◆ What the task asks
All that should appear is the run of lines from the one containing "Geography (367, 1147)" through the end of the records, each repeated exactly.

[Saved data entries]

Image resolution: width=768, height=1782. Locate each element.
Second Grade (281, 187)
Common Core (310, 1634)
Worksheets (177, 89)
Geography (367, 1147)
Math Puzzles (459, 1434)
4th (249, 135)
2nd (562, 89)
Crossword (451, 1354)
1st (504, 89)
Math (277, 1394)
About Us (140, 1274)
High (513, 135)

◆ Solution to this task
Geography (367, 1147)
Math Puzzles (459, 1434)
4th (249, 135)
2nd (562, 89)
Crossword (451, 1354)
1st (504, 89)
Math (277, 1394)
About Us (140, 1274)
High (513, 135)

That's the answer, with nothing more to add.